La tradition chrétienne reconnaît cette présence sous plusieurs formes. Le Christ demeure présent dans la vie de l’Église, dans la proclamation de sa Parole, dans les sacrements, dans la prière et dans la communion des croyants.

L’Ascension révèle ainsi un paradoxe fécond : en cessant d’être présent selon les limites ordinaires de l’existence terrestre, le Ressuscité devient présent d’une manière plus universelle, rejoignant désormais tous ceux qui se tournent vers lui.

L’Esprit ouvre un nouveau mode de présence

Cette présence nouvelle du Christ est intimement liée à la promesse de l’Esprit Saint. Avant son Ascension, Jésus annonce à ses disciples qu’ils recevront une force venue d’en haut, capable de les guider et de les fortifier.

L’Esprit ne remplace pas le Christ comme si celui-ci s’effaçait. Il rend au contraire sa présence active au cœur même de l’Église, en ouvrant les croyants à une communion vivante avec le Ressuscité.

L’Ascension apparaît ainsi comme un seuil : elle ne clôt pas l’œuvre du Christ, mais prépare un temps nouveau où sa présence se déploiera autrement, ouvrant déjà le chemin vers Pentecôte et la mission de l’Église.

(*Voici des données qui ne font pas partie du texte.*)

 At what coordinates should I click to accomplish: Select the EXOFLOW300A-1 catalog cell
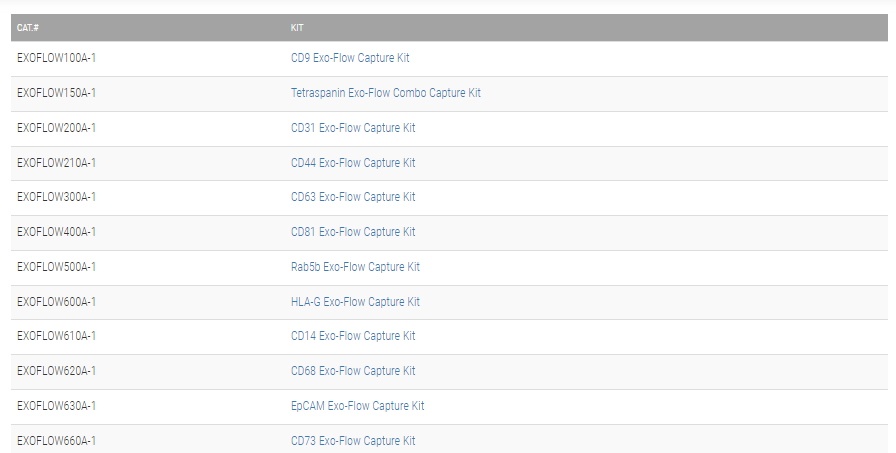click(56, 197)
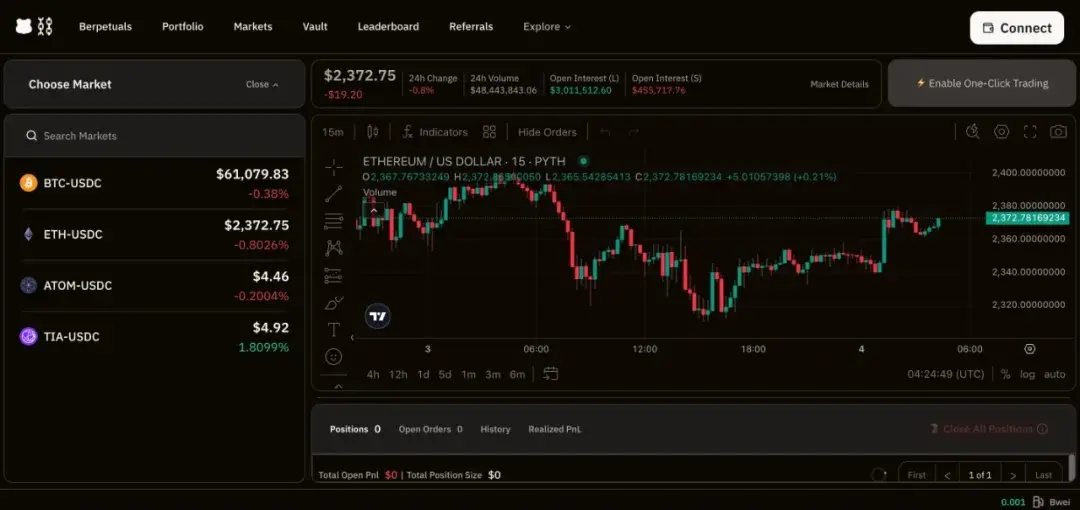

L’Ascension ouvre le temps de l’Église

L’Ascension ne clôt pas simplement la présence visible du Christ auprès de ses disciples. Elle inaugure un temps nouveau. Ceux qui ont marché avec Jésus, entendu son enseignement et rencontré le Ressuscité entrent désormais dans une mission qu’ils ne peuvent plus différer.

Ce passage s’accompagne pourtant d’un temps d’attente. Les disciples ne sont pas immédiatement projetés dans l’action. Ils reçoivent d’abord l’appel à demeurer disponibles, dans l’espérance et la confiance, en attendant l’accomplissement de la promesse faite par le Christ.

Cette attente n’est pas une passivité. Elle prépare intérieurement ceux qui seront bientôt envoyés comme témoins. Ce qu’ils ont vu, entendu et vécu ne peut rester enfermé dans le cercle des premiers disciples : la Bonne Nouvelle est désormais destinée au monde entier.

Ainsi, l’Ascension ouvre déjà le temps de l’Église. Entre ciel et terre, entre promesse et accomplissement, les disciples se tiennent au seuil d’une mission nouvelle, tournés vers Pentecôte, lorsque l’Esprit viendra les rendre capables d’annoncer le Christ vivant.

Élevé dans la gloire du Père, le Christ n’abandonne pas son Église :
il continue de la guider, de l’habiter et de l’envoyer dans le monde.